In fact, said Mr. Keeble, he intended to introduce without undue delay a regime of random drug and alcohol testing. 

At some point, one of the participants alleged that Christian Chadwick was a user of crack cocaine as well as cannabis. Mr. Chadwick’s behaviour, he said, could become more hazardous to himself and others if he continued using crack.

Ms Mazuik asked both Mr. Keeble and Mr. Moore if they knew about drug use at the depot.  Both said yes, they did know.  It isn’t clear from the notes how long they had known about it or if Ms Maziuk herself had known that it was going on.

However, Mr. Keeble said he had not known about the drinking at the depot after work.

As comments on the blog have made clear, Mr.
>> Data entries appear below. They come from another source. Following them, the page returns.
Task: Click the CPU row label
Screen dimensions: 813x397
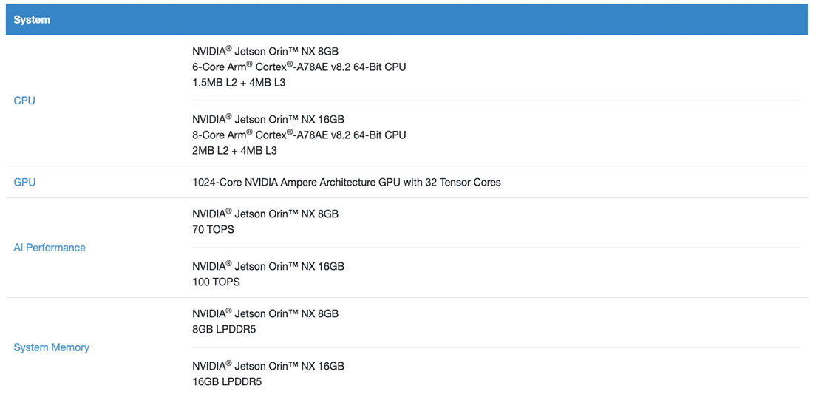Action: tap(24, 101)
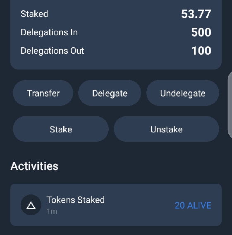Tap the Delegate button
Image resolution: width=232 pixels, height=235 pixels.
click(x=110, y=93)
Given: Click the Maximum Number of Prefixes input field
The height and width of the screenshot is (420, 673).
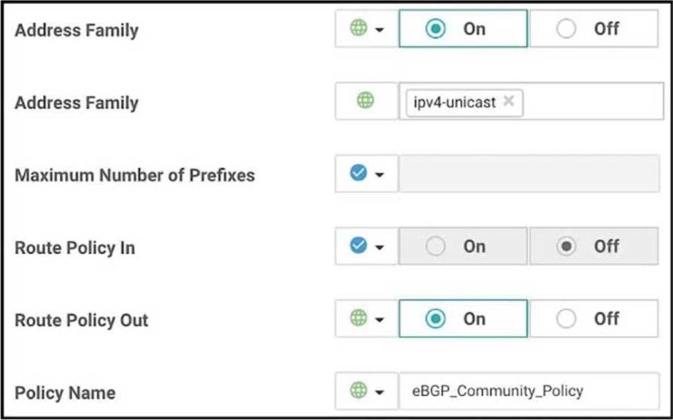Looking at the screenshot, I should point(529,174).
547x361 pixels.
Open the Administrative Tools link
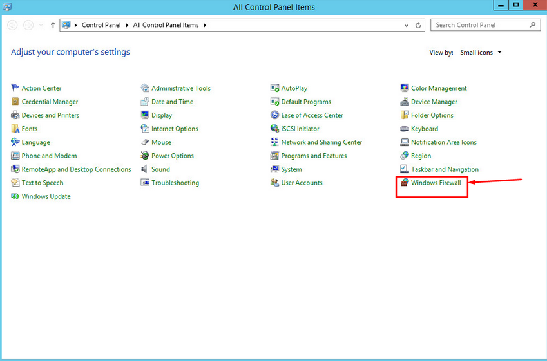pos(180,88)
Keeble’s promise to introduce drug and alcohol testing was not fulfilled. 

It has been alleged that it was Ms Maziuk who killed it, by threatening Mr. Keeble with worker unrest if such a regime were to be introduced.  If she did, that would hardly be the action of a responsible HR Officer.

(It has also been alleged that Ms Maziuk’s conduct towards Mr. Keeble was a factor in the latter’s decision to resign as Acting CEO.)

Perhaps Ms Maziuk shared the view expressed by an official of the Australian Services Union that alcohol and drug testing risks breaching workers’ privacy.

Much more important than workers’ privacy is workplace and public safety.  This is especially the case at a time when drugs far more dangerous than cannabis, like crack and ice, are freely and cheaply available even in small rural communities like York.

Meeting on 3 February 2015

At this meeting, lasting just over an hour, the Shire was represented by Gail Mazuik; Depot Supervisor Peter Murray; and Alan Rourke, Works Manager.  The victimised worker was also present, as were a psychologist, a rehabilitation provider and an injury management consultant from LGIS.

Mr. Keeble’s replacement as Acting CEO, Graeme Simpson, did not attend.

The psychologist brought up the issue of Christian’s drug use.  Ms Maziuk said— somewhat surprisingly, since she had had five months to investigate it—that that was ‘only an allegation’. 

The psychologist then asked if the Shire had a drug policy.  Mr. Rourke said there was no Shire policy for drugs or for alcohol.  The Works Supervisor had authority to send people off site if they appeared to be ‘under the influence’.  He said any drug and alcohol policy adopted by the Shire would have to be approved by Council.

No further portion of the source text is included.